- Data under study
┌────────
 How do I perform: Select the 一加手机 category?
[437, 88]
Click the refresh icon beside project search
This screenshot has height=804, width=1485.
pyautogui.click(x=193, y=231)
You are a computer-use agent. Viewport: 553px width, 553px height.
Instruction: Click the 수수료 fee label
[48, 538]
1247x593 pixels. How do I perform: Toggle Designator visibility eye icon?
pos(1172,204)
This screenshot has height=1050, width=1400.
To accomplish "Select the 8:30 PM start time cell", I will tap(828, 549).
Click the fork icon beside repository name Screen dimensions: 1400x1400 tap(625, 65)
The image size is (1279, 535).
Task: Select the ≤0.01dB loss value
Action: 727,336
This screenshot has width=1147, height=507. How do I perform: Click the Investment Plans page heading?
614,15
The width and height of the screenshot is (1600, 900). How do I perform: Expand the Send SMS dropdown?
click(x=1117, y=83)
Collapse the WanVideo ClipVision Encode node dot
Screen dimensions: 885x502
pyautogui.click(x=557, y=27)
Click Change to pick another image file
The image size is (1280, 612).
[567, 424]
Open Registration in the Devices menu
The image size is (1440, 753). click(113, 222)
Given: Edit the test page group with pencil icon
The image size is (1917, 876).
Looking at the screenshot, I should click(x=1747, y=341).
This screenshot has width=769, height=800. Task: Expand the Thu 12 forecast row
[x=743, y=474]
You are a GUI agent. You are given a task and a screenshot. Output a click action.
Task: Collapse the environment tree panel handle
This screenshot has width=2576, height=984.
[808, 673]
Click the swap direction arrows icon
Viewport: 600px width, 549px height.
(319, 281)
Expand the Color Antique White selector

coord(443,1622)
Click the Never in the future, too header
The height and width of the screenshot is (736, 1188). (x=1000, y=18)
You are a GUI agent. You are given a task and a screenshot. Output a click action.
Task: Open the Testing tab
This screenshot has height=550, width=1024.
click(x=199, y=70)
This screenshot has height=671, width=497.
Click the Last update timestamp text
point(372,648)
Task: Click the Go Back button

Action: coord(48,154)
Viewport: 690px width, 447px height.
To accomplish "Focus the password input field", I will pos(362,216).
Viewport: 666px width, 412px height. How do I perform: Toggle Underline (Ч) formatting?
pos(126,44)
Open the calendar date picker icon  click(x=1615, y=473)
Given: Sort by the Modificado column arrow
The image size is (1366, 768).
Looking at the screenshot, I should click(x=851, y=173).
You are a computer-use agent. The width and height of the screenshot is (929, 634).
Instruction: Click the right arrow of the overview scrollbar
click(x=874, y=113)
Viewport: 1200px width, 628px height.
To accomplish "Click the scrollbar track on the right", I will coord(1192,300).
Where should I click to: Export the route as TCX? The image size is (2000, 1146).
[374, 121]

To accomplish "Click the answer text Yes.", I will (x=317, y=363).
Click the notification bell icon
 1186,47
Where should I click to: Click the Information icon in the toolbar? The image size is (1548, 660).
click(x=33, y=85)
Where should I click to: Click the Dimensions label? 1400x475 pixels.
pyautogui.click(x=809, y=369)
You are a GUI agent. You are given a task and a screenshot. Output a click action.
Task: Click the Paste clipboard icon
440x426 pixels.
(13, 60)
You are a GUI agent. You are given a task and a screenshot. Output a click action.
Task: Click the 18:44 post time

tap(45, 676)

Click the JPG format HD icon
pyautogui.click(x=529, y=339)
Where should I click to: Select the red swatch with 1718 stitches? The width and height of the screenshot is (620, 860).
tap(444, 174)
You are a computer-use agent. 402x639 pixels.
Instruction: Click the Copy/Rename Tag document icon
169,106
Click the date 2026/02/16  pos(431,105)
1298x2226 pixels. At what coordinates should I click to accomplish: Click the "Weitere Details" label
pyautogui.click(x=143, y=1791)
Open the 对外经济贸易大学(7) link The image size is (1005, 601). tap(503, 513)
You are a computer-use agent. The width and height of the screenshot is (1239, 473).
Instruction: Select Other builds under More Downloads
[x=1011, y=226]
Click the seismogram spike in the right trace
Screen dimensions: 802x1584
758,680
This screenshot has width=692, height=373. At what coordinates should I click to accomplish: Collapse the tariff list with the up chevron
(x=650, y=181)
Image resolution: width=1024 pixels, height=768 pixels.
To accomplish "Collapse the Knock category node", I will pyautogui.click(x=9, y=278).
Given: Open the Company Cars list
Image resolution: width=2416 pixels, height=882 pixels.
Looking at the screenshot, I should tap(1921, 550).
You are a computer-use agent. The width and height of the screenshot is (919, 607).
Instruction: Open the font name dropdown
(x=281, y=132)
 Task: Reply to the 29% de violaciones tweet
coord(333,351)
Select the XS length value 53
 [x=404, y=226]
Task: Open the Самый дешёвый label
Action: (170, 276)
└────────
Output the lines of the records above exactly as they appear, from the line containing "Where should I click to: Click the Information" through the line containing "Click the seismogram spike in the right trace".

Where should I click to: Click the Information icon in the toolbar? The image size is (1548, 660).
click(x=33, y=85)
Where should I click to: Click the Dimensions label? 1400x475 pixels.
pyautogui.click(x=809, y=369)
You are a GUI agent. You are given a task and a screenshot. Output a click action.
Task: Click the Paste clipboard icon
440x426 pixels.
(13, 60)
You are a GUI agent. You are given a task and a screenshot. Output a click action.
Task: Click the 18:44 post time

tap(45, 676)

Click the JPG format HD icon
pyautogui.click(x=529, y=339)
Where should I click to: Select the red swatch with 1718 stitches? The width and height of the screenshot is (620, 860).
tap(444, 174)
You are a computer-use agent. 402x639 pixels.
Instruction: Click the Copy/Rename Tag document icon
169,106
Click the date 2026/02/16  pos(431,105)
1298x2226 pixels. At what coordinates should I click to accomplish: Click the "Weitere Details" label
pyautogui.click(x=143, y=1791)
Open the 对外经济贸易大学(7) link The image size is (1005, 601). tap(503, 513)
You are a computer-use agent. The width and height of the screenshot is (1239, 473).
Instruction: Select Other builds under More Downloads
[x=1011, y=226]
Click the seismogram spike in the right trace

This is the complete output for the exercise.